Monthly premiums for EmoryCare will increase anywhere from $4 for individuals to $17 for families, while EmoryChoice premiums will increase $3–$14 per month. Core physician copays increase from $10 to $15 for EmoryChoice ($25 to $30 for Aetna network), and EmoryCare in-network copays go up from $15 to $20.

The new “HealthChoice” preferred provider (PPO) plan will cost $25 per month for individuals, $85 for employees and children, $109 for employees and spouses, and $138 for families. Physician-visit copayments are higher ($30), along with deductibles and maximum out-of-pocket expenses, but the monthly premiums are lower than the other two plans, and HealthChoice participants get to choose their physician.

“We are really excited about that program,” Miller said. “It is directed for people who want to make sure they are healthy, want to have regular physicals and want to be able to go to a doctor with a reasonable copayment—but who don’t anticipate the need for hospitalization or any kind of long-term therapeutic care.”

All health plan participants will have a $10 copayment for generic drugs, $20 for formulary brand-names and $40 for non-formulary brand-names. Three-month supplies will still be available by mail order, but the payments will increase to $20/$40/$80 and two copays for a 90-day supply. Additionally, PPO plan participants (EmoryCare and Health Choice) must purchase generic drugs, if available, or pay the difference in cost between generic and brand-name drugs.

One of the main goals of the health plan redesign project was to give employees more choices in health coverage—but, as always, participants should make their plan selection not only on the basis of which is least expensive, but on which is most appropriate.

“There will be specialists available at Open Enrollment to work with employees on choosing the right plan; we will try to educate people on the up and down sides to each plan,” Miller said. “But in the end it has to be their decision; we don’t want to tell people what kind of insurance to take.”

As was decided during last spring’s campuswide discussion on employee benefits, the University has lowered its contribution to retiree health premiums to 50 percent. In some cases, the resulting premium increases for retirees are significant; hardest hit will be retirees under 65, whose monthly EmoryChoice premiums will go up anywhere from $94–$263 and whose EmoryCare premiums could increase as much as $140.

“It’s regrettable that financial pressures bearing on the University forced us to divert more resources to active employees, but these are realities with which every employer in the country is dealing,” Miller said. “The group that stands to bear the brunt of the cost are those retirees who have not yet reached the age to be eligible for Medicare.”

Beginning in 2003, retirees over 65 will no longer be eligible to enroll in EmoryChoice. However the Health Plus plan also is available with lower premiums for retirees over 65, and another new plan offered only to retirees (Medigap) also offers lower premiums.

“We wanted to come up with other options where we could adhere to the ‘50 percent rule’—but also offer good benefits, especially drug benefits,” Miller said. “So we are really excited about being to offer these options.”

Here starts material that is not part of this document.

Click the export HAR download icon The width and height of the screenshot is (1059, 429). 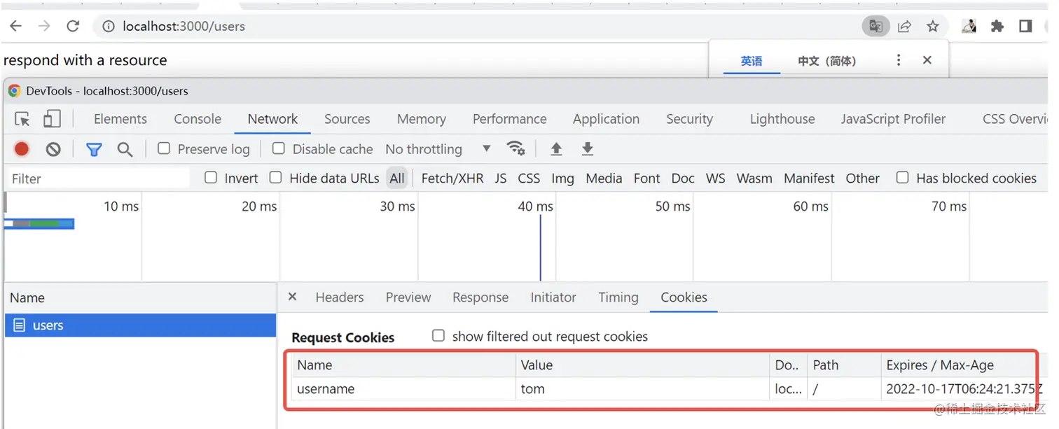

Aside from small premium increases, dental plans remained largely unchanged, and the University was able to reduce premiums for some participants in the Dental Access plan.
Finally, Emory retained both Aetna and Cigna as its insurance providers, though Cigna has only a one-year contract, during which Miller said Emory will expect major improvements in claim processing, customer service and costs. Prescription drug benefits will handled by a new provider, CareMark.

All totaled, Miller said, health insurance will still cost the University roughly $2.8 million more in 2003 than in 2002, though the overhaul is projected to save $2.7 million from what it would have cost.